- Relator(a)
- Ministro Ribeiro Dantas
- Órgão julgador
- Quinta Turma
- Data do julgamento
- 12/11/2019
- Data de publicação
- 25/11/2019
STJ – Acórdão, Rel. Ministro Ribeiro Dantas, Quinta Turma, j. 12/11/2019, p. 25/11/2019
PROCESSUAL PENAL. RECURSO ORDINÁRIO EM HABEAS CORPUS. TRÁFICO DE DROGAS, ASSOCIAÇÃO PARA O TRÁFICO E POSSE DE ARMA DE FOGO DE USO PERMITIDO. PRISÃO PREVENTIVA. GARANTIA DA ORDEM PÚBLICA. GRAVIDADE CONCRETA DA CONDUTA. EXCESSO DE PRAZO NA INSTRUÇÃO CRIMINAL. RAZOABILIDADE. INOCORRÊNCIA. CONSTRANGIMENTO ILEGAL NÃO CARACTERIZADO. RECURSO NÃO PROVIDO. 1. A prisão preventiva, nos termos do art. 312 do CPP, poderá ser decretada para garantia da ordem pública, da ordem econômica, por conveniência da instrução criminal ou para assegurar a aplicação da lei penal, desde que presentes prova da existência do crime e indícios suficientes de autoria. . 2. Hipótese em que a custódia cautelar está suficientemente fundamentada na garantia da ordem pública, diante da reiterada conduta delitiva do recorrente, uma vez que ele já registra condenação pelo delito de tráfico de drogas. 3. Segundo orientação pacificada nos Tribunais Superiores, a análise do excesso de prazo na instrução criminal será feita à luz dos princípios da razoabilidade e da proporcionalidade, devendo ser consideradas as particularidades do caso concreto, a atuação das partes e a forma de condução do feito pelo Estado-juiz.

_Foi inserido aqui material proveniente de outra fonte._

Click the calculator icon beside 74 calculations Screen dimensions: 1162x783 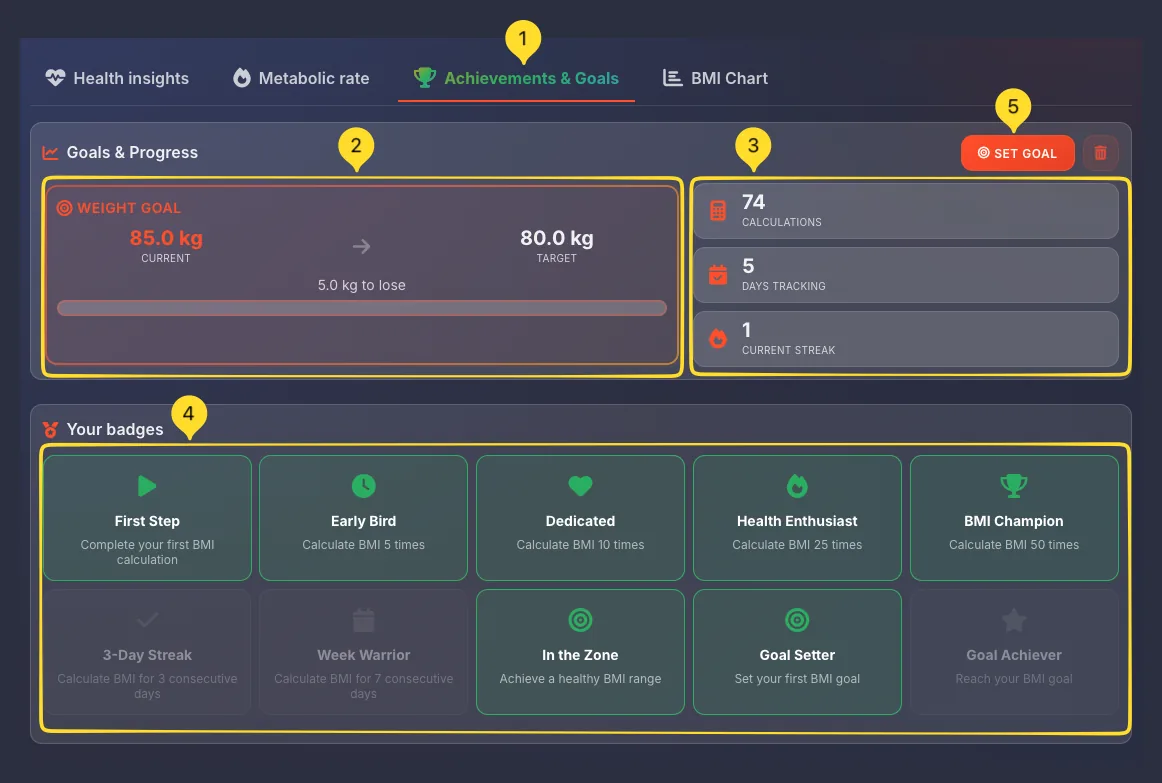pyautogui.click(x=718, y=210)
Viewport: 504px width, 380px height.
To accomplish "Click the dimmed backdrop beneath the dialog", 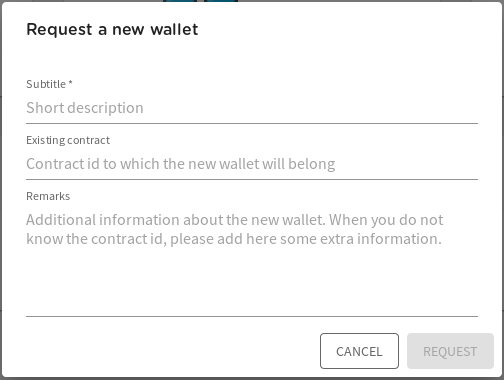I will point(252,379).
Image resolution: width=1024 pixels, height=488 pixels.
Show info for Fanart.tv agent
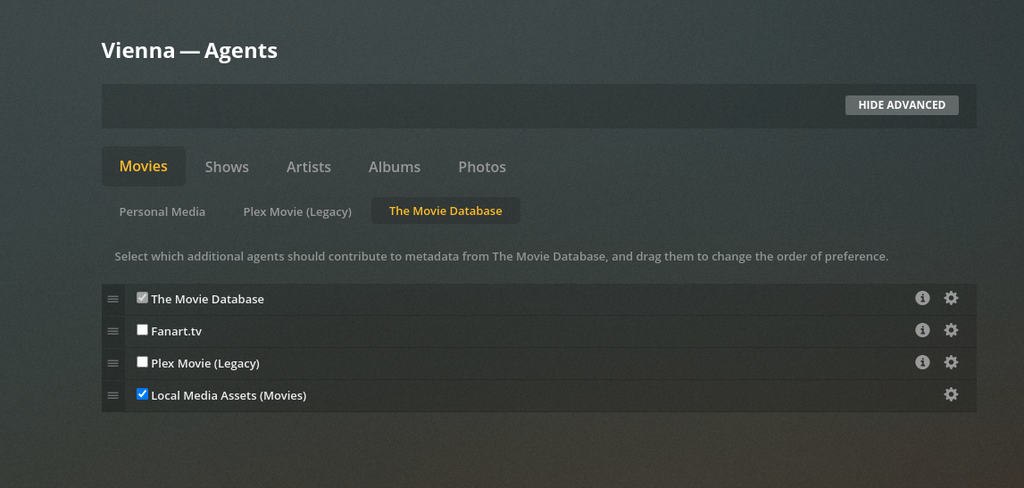(922, 330)
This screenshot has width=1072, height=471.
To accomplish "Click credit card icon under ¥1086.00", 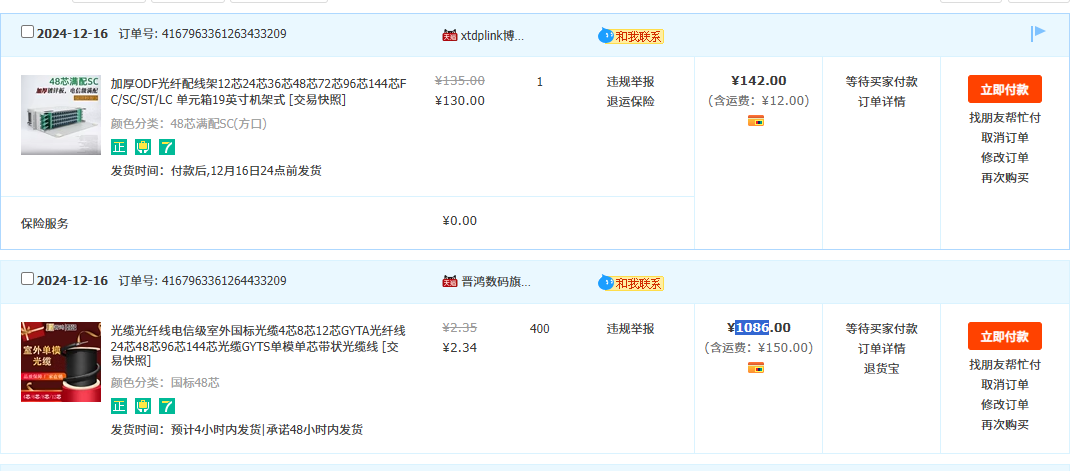I will [x=756, y=368].
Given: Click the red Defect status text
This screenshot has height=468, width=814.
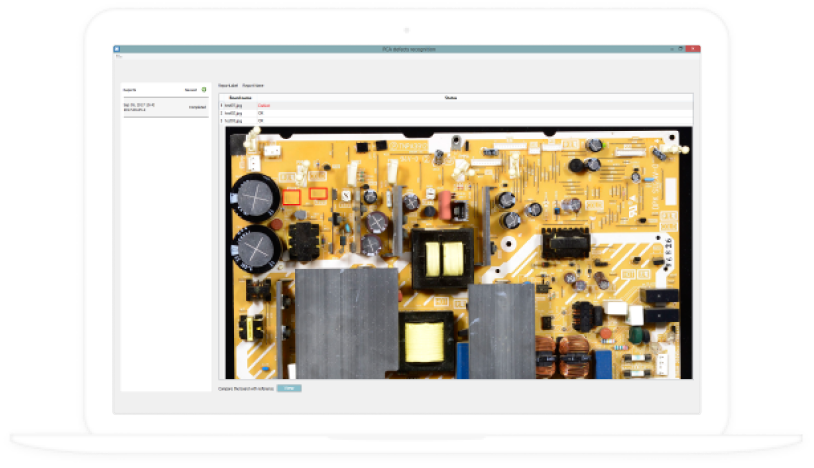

Dessa forma, a mera extrapolação dos prazos processuais legalmente previstos não acarreta automaticamente o relaxamento da segregação cautelar do acusado 4. Não há falar, por ora, em excesso de prazo, pois o processo segue trâmite razóavel. Conforme se infere dos autos, o recorrente está preso cautelarmente desde o dia 27/10/2018 e, atualmente, aguarda a continuação da audiência de instrução e julgamento, designada para o próximo dia 26 de novembro. Ademais, deve-se considerar as especificidades do processo, com dois réus, a ausência injustificada de testemunhas e a necessidade de expedição de cartas precatórias para intimação do recorrente. 5. Recurso não provido. (RHC n. 116.901/PA, relator Ministro Ribeiro Dantas, Quinta Turma, julgado em 12/11/2019, DJe de 25/11/2019.)